Тем не менее его желание определенности — и определенности немедленной — оказалось сильнее любых страхов. Даниэль мог припомнить лишь один подобный случай в своей жизни, когда он вот так же жаждал прояснения истины. Едва лишь заподозрив, что Эмма, его бывшая жена, завела на стороне роман, он взял выходной и все утро исступленно перерывал ее ящики и обшаривал карманы, а затем выследил ее на свидании с любовником. Он помнил, сколь безрассудными и низкими представлялись ему собственные действия, но также и испытанное им лихорадочное возбуждение и, более всего остального, ощущение безотлагательности.
Пробежав трусцой по узким и слабо освещенным деревенским улочкам, Даниэль взлетел по лестнице к лофту Коринны.
— Это я, Даниэль! — прокричал он, чтобы не напугать девушку стуком.
Когда Коринна в конце концов открыла дверь, по лицу у нее сбегали влажные дорожки, будто она плакала. Затем, однако, до него дошло, что это пот, а нахмуренный лоб выражает раздражение по поводу прерванной тренировки. На ней были только шорты да майка, из колонок раздавалась латиноамериканская музыка, а под мышкой девушка держала боксерские перчатки.
— В чем дело? Что-нибудь случилось? — бросила она.
— Нет. Просто нужно поговорить.
— Сейчас?
— Сейчас.
Коринна впустила его.
— Не подождешь десять минут?
Даниэль кивнул и уселся на диван. Отхлебнув воды из-под крана, девушка снова натянула перчатки и возобновила тренировку. Ее костюм пастушки висел на стене, выстиранный и отутюженный.

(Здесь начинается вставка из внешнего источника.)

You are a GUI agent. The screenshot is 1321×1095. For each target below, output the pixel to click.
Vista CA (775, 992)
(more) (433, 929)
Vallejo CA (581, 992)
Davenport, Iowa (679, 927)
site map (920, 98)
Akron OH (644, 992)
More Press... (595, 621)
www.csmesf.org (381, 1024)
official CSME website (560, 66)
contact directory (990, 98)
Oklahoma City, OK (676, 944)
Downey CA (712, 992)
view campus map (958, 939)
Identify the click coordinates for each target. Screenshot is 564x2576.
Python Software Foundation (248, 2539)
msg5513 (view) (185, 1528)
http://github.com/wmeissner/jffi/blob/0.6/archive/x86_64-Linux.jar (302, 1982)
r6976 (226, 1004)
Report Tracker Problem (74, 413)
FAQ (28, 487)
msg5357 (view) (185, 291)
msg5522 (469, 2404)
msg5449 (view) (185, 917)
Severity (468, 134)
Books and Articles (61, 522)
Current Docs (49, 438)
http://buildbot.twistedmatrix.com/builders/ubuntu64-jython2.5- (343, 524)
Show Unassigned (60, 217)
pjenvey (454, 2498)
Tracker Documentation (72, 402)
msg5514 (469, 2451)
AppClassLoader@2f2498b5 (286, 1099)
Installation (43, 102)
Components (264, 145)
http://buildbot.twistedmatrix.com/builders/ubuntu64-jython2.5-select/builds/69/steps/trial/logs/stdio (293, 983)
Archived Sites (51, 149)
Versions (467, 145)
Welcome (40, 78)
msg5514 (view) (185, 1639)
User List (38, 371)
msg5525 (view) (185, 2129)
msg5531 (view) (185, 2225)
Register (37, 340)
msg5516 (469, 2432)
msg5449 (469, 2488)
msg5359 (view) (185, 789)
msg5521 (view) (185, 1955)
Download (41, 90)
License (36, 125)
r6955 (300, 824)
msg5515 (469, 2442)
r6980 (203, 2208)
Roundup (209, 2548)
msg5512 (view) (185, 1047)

Он стал наблюдать за ее атаками на грушу. Коринна что-то ожесточенно бормотала себе под нос, словно бы разговаривая с воображаемым противником, и теперь Даниэль уже и не понимал, слезы или же пот струится по ее щекам — возможно, впрочем, и то и другое вместе. Ее освещал подвешенный к потолку прожектор, остальная же комната была погружена во тьму, не считая красных, зеленых и синих огоньков гирлянд.
У Даниэля возникло ощущение, будто его оставили в комнате, где только что завершилась вечеринка, но вот-вот должно было произойти кое-что еще. Некое незапланированное афтерпати для нескольких избранных.
Сердце у него по-прежнему заходилось после стремительного броска и необъяснимой мучительной тревоги, и мысли его вновь обратились к Эмме и последним жутким неделям их брака. Тогда он выдавливал из нее правду, словно зубную пасту из тюбика, однако, как бы сильно ни нажимал, неизменно оставалась малость, до которой ему никак было не добраться. Он выследил жену, поймал с поличным, все ей предъявил. Потом настало облегчение и боль от выясненной правды. И досада, что правда известна все-таки не вся.